Currently, there are 14 productions of Sergel’s adaptation being staged in the United States in cities such as Gadsden, Alabama and Elwood, Indiana, according to a production map on the Dramatic Publishing Company (DPC) website. Sergel’s grandson said that requests to license To Kill a Mockingbird are among the most popular, and that he had heard from “a handful” of productions that they were shutting down in response to legal threats. “Until someone officially lets DPC know they would like to terminate their license, I assume they intend to fulfill it,” he said.

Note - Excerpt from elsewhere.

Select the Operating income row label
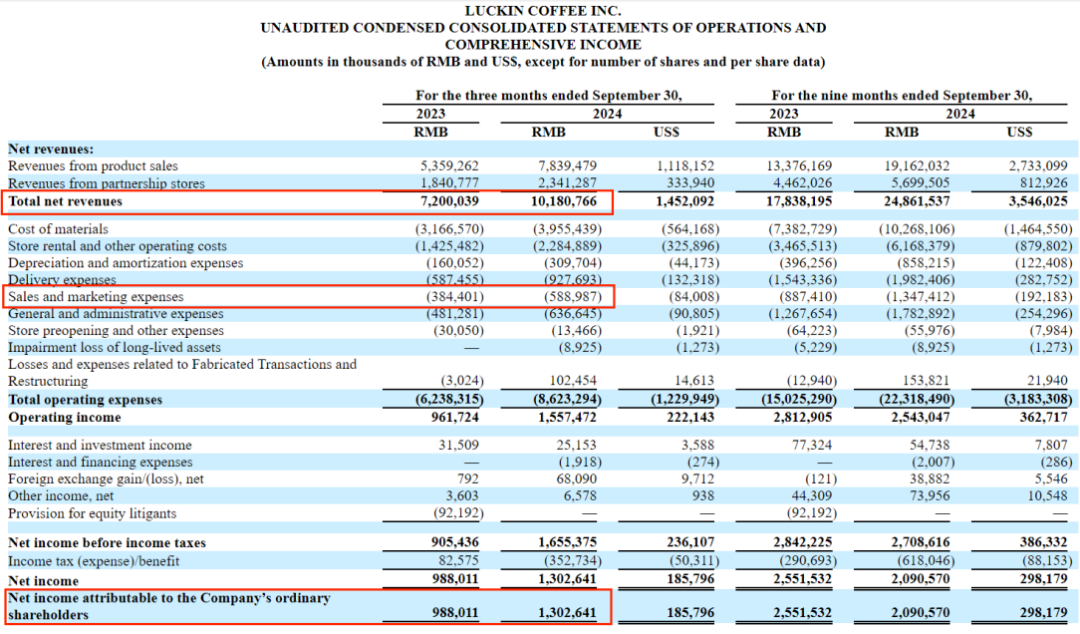 click(64, 418)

Per Graubart, it’s possible that even amateur high school or college theater productions would be affected; indeed, one of the productions listed on DPC’s website is at Ohio Wesleyan University. Though Graubart has not seen the contracts, generally speaking, “I’ve never seen a specific distinction made saying, ‘It’s OK for high school and college productions, but not OK for grown-up and amateur stuff,” he says. When asked whether the language of the original agreement with Lee included student theater productions, Sergel said, “I’d rather not get into the original language of the agreement with Harper Lee.” (Rudin’s team did not respond to inquiries at press time.)

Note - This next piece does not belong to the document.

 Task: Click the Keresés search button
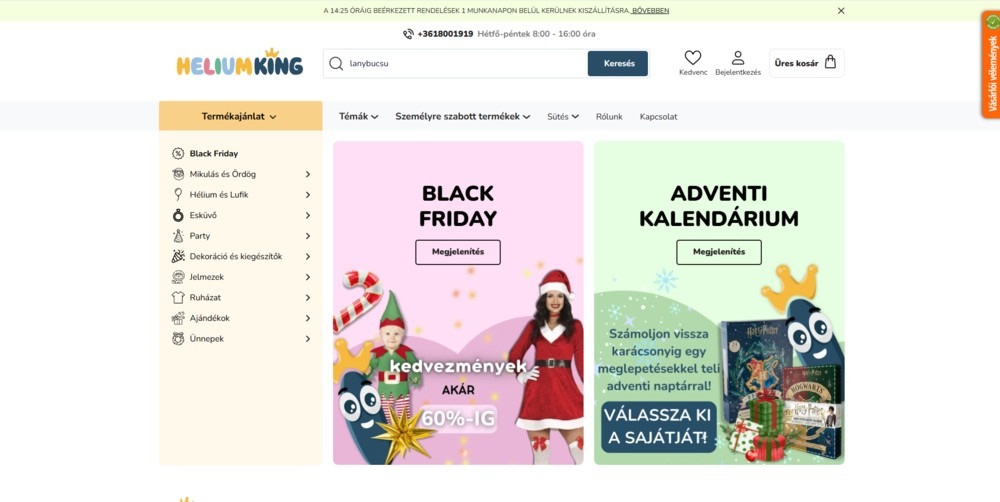(x=618, y=64)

While Sergel said that “Dramatic Publishing will continue to license stock and amateur productions per its original agreement with Harper Lee,” for the time being most community theaters are responding to the legal threats by quietly shutting down productions and putting on another play; the New York Times, for instance, reports that a Buffalo production is instead staging George Orwell’s 1984.

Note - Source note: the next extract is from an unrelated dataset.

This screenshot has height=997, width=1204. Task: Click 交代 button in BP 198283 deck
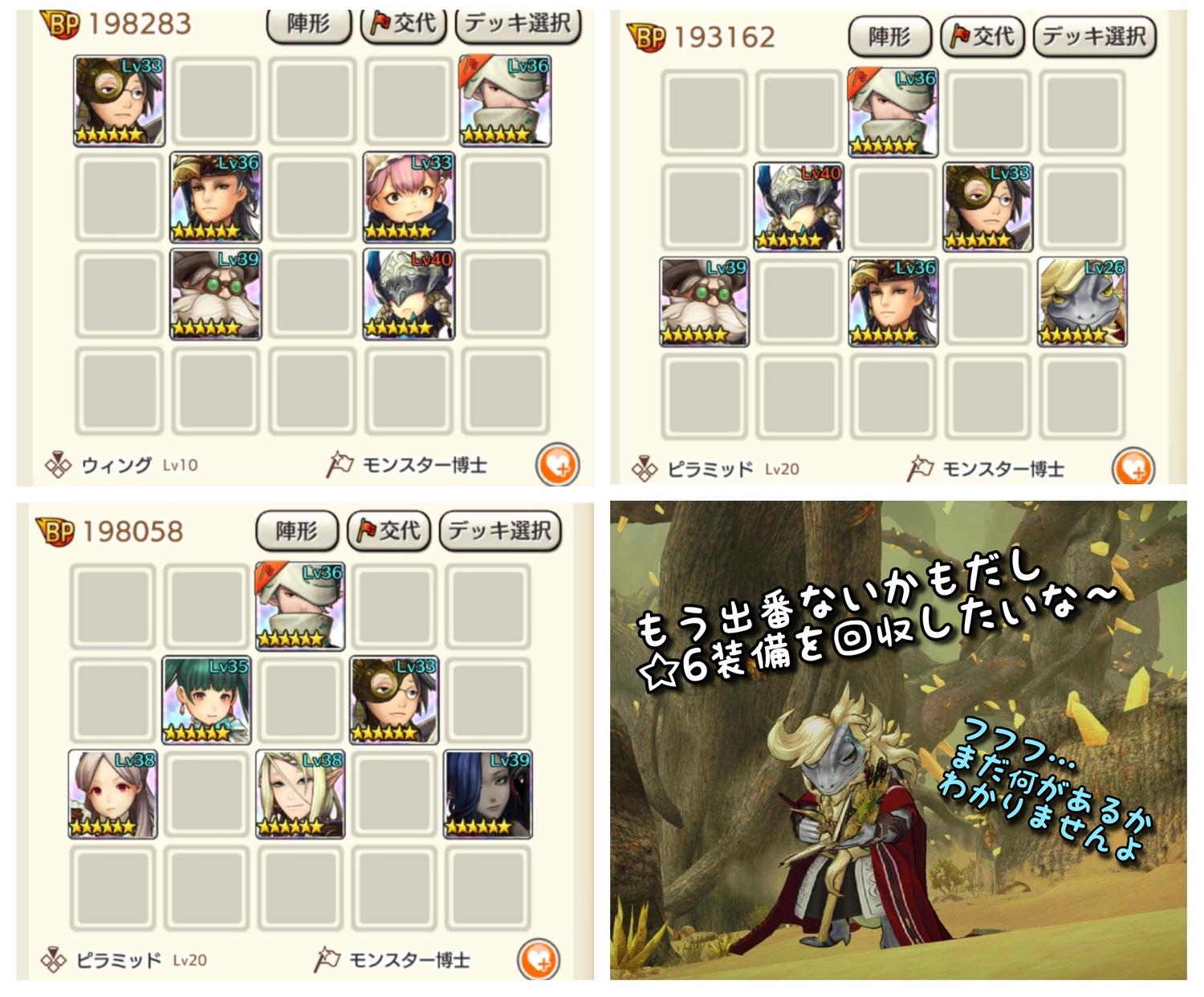click(404, 24)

Meanwhile, those involved with the production are reportedly heartbroken. “I feel terrible for our artists, onstage and backstage, who poured their hearts into making something beautiful and meaningful, only to have it ended so suddenly,” Matt Lindsay, chair of the Dayton Playhouse’s board of directors, told the Associated Press after its production of Mockingbird was shut down.
But according to Graubart, they may not have much other choice. “The money [of litigating] isn’t worth it,” he says. “The amount of money at stake versus the amount of money people want to spend is very small…most amateurs are non-profit operations. It’s very, ‘We’re putting on a show!’ So when someone says, ‘Would you like to spend thousands of dollars in litigation?,’ [then the response is usually] ‘No, we’ll simply do something else.'”
Update: This story has been updated to include comment from DPC President Christopher Sergel III.